Pero lo peor fue cuando sacaron mi pasado. Carmen, como sin querer, mencionó a mi exmarido: “Bueno, aquel tenía más edad y mejor puesto, y ahora te vas a los jovencitos, ¿no?”. Sentí cómo me ardían las mejillas. Antonio fingió no oír, pero supe que le dolió. Mi madre, queriendo suavizar el ambiente, empezó a contar cómo hacía roscones de pequeña, pero solo empeoró las cosas. Mis hermanas y el tío se lanzaron a recordar mis antiguos novios, travesuras escolares e incluso cuando quemé la cortina en una celebración familiar. Antonio sonreía, pero se le veía fuera de lugar.
Al anochecer, estaba al límite. Quería agarrar a Antonio y marcharnos. Pero él, como sintiéndolo, me susurró: “Tranquila, estoy bien. Tu familia es… intensa”. Y entonces entendí que lo estaba pasando por mí. Eso me dio fuerzas. Cuando todos brindaron de nuevo, me armé de valor: “Gracias por estar aquí —dije—, pero quiero que sepáis que Antonio es importante para mí y estoy feliz con él. Así que celebremos la Pascua sin interrogatorios, ¿vale?”. Mi madre asintió, mis hermanas callaron, y el tío Javier alzó su copa: “¡Por la mujer con luces!”.
Al final, el ambiente se suavizó. Antonio y yo hasta bailamos con las sevillanas que puso Rosa.
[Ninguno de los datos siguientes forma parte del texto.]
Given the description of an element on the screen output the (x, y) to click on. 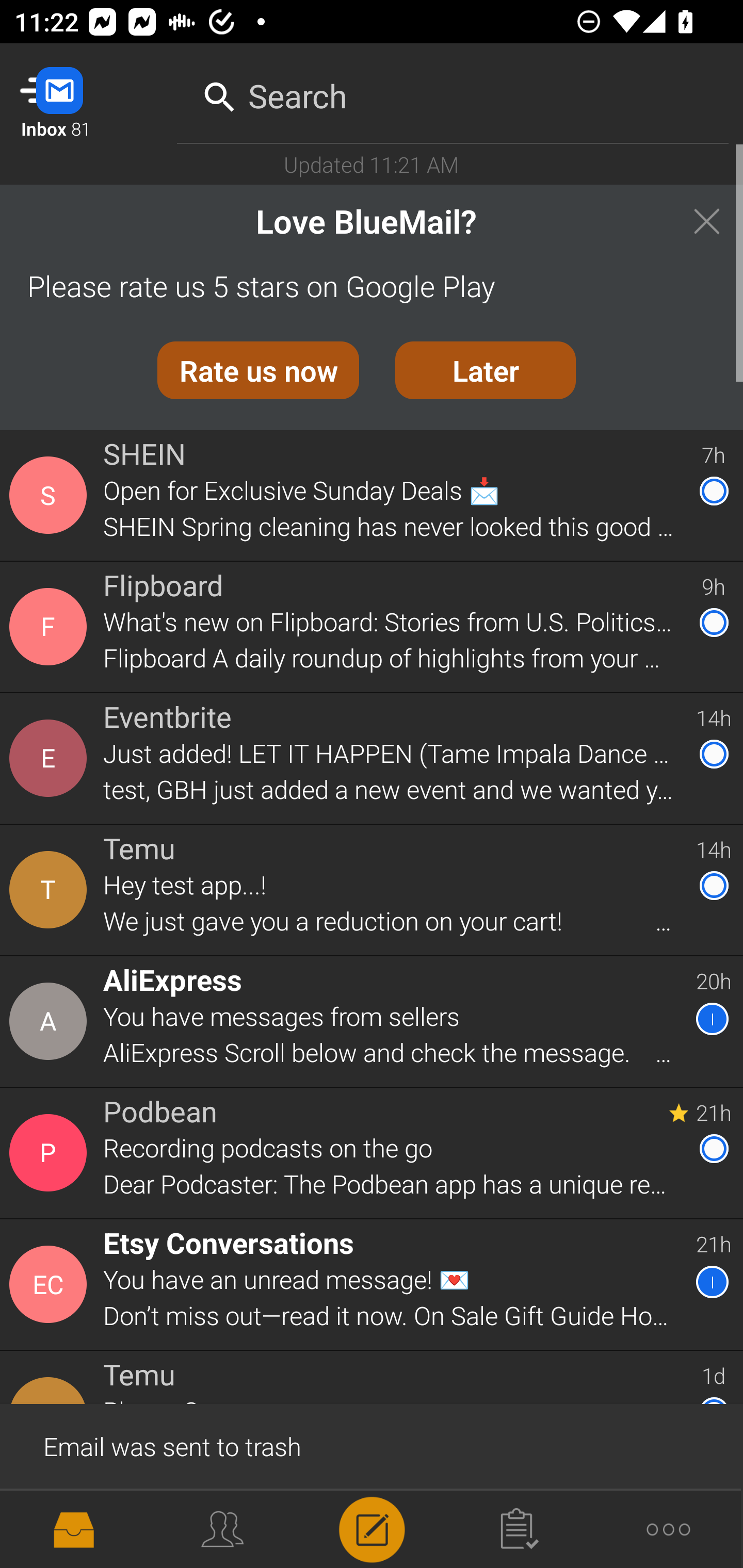
Navigate up (81, 93)
   Search (452, 92)
Updated 11:21 AM (371, 164)
Rate us now (257, 370)
Later (485, 370)
Contact Details (50, 495)
Contact Details (50, 626)
Contact Details (50, 758)
Contact Details (50, 889)
Contact Details (50, 1021)
Contact Details (50, 1153)
Contact Details (50, 1284)
Email was sent to trash (371, 1445)
Contact Details (50, 1524)
Compose (371, 1528)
Me di cuenta de que, pese al circo, aquel momento con los míos era especial. Sí, son insufribles, pero son mi familia. Y Antonio… lo había superado con nota. Al salir, ya en el coche, me miró y dijo: “Tu madre tiene razón. Eres una chica a la que no se puede defraudar”. Nos reímos, y supe que ese día loco nos había unido más.
Ahora pienso que la próxima vez iremos a casa de mi madre solo a tomar café, sin tanto gentío. O al menos pediré a mis hermanas que se muerdan la lengua. Pero de una cosa estoy segura: Antonio vale la pena, aunque eso signifique aguantar estas reuniones familiares.